» WORK ORDER: Copy each line of the entries that contains the word "icon".

» Collected data:
----------

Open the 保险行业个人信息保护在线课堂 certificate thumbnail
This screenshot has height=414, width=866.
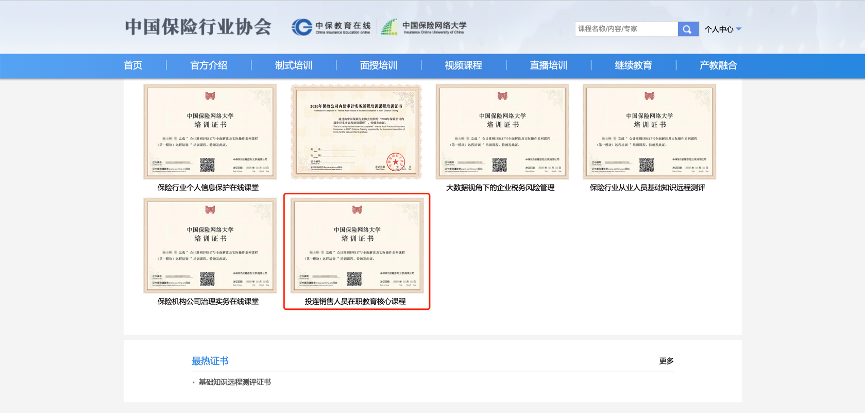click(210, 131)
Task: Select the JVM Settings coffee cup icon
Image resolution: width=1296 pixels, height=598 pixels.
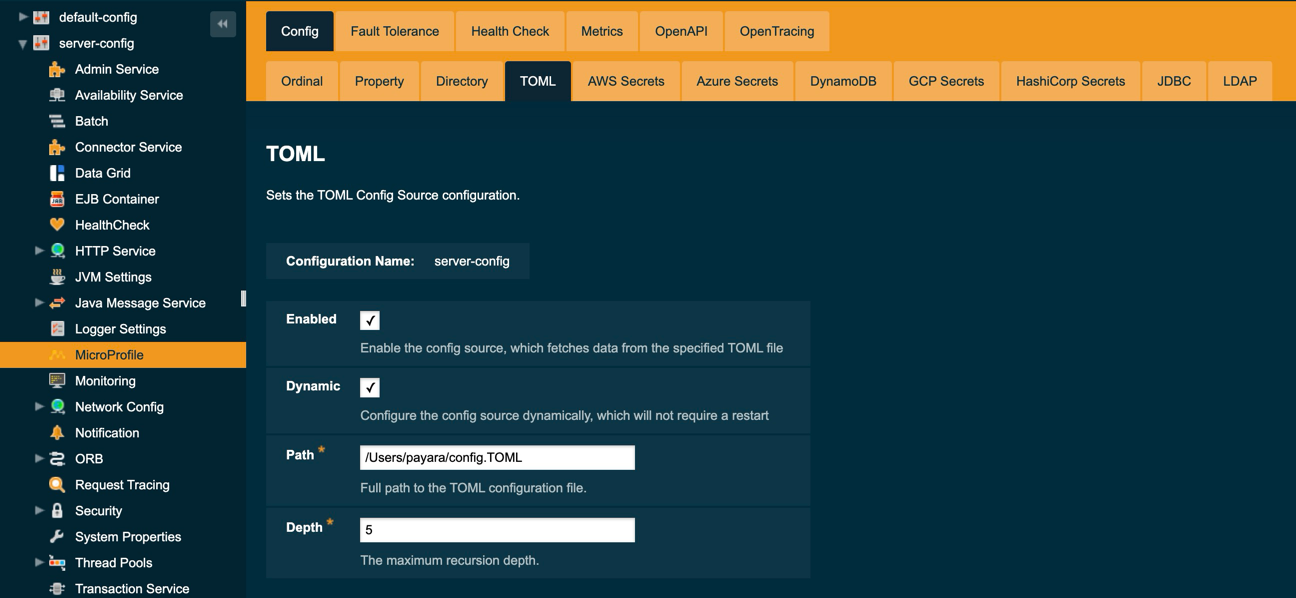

----------

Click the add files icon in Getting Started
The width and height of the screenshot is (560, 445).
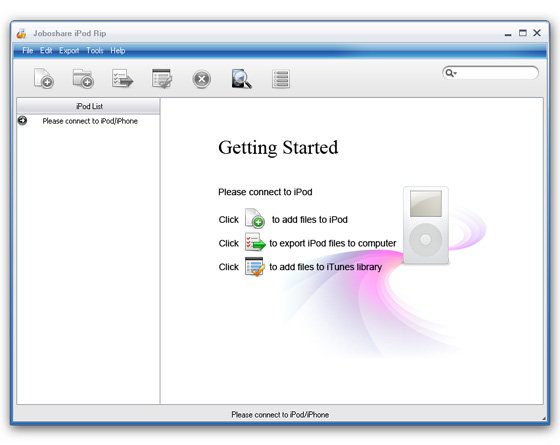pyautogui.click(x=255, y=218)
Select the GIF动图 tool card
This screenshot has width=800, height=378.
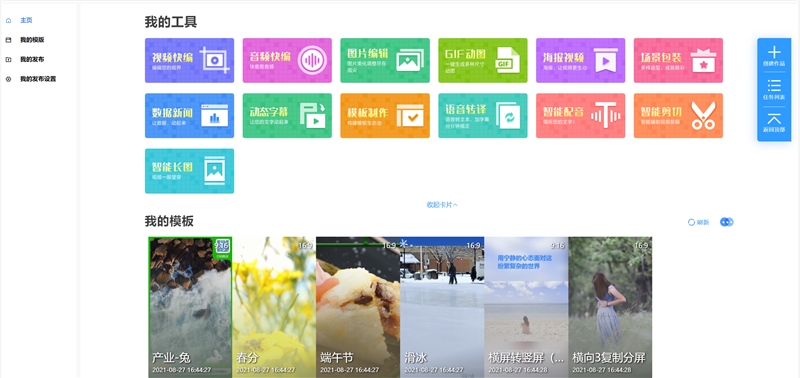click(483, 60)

----------

» TASK RESULT:
Task: Select the JVM Settings coffee cup icon
Click the add files icon in Getting Started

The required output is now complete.